→ WORK ORDER A
According to the UCTV passage, when and on what service did UCTV launch?
→ WORK ORDER B
Can you transcribe the part of the UCTV passage starting with "UCTV is an Educational-access" and going on through "March 1, 2012)."?

→ DOCUMENT PASSAGE
════════════════

University of California Television (known simply as UCTV) is a 24-hour television channel presenting educational and enrichment programming from the campuses, national laboratories, and affiliated institutions of the University of California system. UCTV's non-commercial programming delivers science, health and medicine, public affairs, humanities, and the arts to a general audience, as well as specialized programming for health care professionals and teachers. Programming includes documentaries, lectures, debates, interviews, performances and more.

UCTV is an Educational-access television cable TV channel. See "Where to watch" below. UCTV can also be seen worldwide via live webstream, video-on-demand archives (Flash files), and offers both audio and video podcasts for downloading. UCTV programs are also available on YouTube, Apple podcast, Roku and Amazon Fire. UCTV was available nationwide on Dish Network (channel 9412) (service terminated by Dish as of March 1, 2012).

UCTV launched in January 2000 on the Dish Network and is based on the UC San Diego campus where UCSD-TV is also located. UCTV collects programming from each of the ten University of California campuses (UC Berkeley, UC Davis, UC Irvine, UC Los Angeles, UC Merced, UC Riverside, UC San Diego, UC San Francisco, UC Santa Barbara, UC Santa Cruz) and affiliated institutions (Lawrence Berkeley National Laboratory, Lawrence Livermore National Laboratory, Los Alamos National Laboratory, UC Agriculture & Natural Resources, UC Office of the President, UC Sacramento Center, UC Washington DC Center).

════════════════

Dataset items
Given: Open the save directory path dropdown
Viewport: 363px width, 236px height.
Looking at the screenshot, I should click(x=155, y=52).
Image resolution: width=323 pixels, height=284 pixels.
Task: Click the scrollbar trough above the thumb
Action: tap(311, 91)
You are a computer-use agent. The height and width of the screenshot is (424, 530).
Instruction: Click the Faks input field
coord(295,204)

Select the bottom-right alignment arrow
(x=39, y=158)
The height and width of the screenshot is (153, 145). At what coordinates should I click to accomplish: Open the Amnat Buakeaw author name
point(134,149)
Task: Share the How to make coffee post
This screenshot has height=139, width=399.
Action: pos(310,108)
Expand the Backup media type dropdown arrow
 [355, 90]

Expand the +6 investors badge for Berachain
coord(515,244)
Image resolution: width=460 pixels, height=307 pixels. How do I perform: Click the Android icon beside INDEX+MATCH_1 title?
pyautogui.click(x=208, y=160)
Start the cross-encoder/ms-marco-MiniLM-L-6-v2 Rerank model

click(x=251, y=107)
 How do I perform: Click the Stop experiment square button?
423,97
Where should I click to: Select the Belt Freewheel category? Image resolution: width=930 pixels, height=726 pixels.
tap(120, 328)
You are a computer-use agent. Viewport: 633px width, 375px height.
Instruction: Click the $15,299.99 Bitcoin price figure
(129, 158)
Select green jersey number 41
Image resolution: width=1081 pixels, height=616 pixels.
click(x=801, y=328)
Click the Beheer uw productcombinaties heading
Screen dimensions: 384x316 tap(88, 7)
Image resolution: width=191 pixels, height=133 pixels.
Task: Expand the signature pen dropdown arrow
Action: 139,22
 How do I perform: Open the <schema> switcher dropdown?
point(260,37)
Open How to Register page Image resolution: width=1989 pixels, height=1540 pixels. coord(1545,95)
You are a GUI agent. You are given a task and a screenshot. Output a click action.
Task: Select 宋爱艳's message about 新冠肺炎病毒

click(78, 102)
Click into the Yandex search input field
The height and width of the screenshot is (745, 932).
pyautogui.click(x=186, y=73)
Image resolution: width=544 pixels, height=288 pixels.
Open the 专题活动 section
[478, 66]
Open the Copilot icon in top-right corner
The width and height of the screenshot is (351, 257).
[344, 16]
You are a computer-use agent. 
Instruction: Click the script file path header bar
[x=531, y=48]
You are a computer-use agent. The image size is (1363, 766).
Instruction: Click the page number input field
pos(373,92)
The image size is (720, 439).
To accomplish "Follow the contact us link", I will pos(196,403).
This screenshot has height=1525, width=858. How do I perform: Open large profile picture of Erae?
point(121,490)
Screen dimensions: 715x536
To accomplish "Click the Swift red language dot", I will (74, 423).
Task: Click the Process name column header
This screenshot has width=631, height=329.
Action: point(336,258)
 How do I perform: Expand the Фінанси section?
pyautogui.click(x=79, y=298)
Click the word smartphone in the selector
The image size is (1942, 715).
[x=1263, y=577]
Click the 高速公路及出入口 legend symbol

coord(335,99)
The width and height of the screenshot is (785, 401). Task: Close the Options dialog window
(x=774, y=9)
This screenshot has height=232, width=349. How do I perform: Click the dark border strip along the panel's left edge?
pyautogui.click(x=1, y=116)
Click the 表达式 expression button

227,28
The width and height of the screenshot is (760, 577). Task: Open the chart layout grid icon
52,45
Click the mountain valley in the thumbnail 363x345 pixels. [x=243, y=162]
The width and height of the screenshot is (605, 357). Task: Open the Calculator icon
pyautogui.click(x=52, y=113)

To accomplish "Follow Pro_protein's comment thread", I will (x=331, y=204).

════════════════

→ TASK SOLUTION A
UCTV launched in January 2000 on the Dish Network.

→ TASK SOLUTION B
UCTV is an Educational-access television cable TV channel. See "Where to watch" below. UCTV can also be seen worldwide via live webstream, video-on-demand archives (Flash files), and offers both audio and video podcasts for downloading. UCTV programs are also available on YouTube, Apple podcast, Roku and Amazon Fire. UCTV was available nationwide on Dish Network (channel 9412) (service terminated by Dish as of March 1, 2012).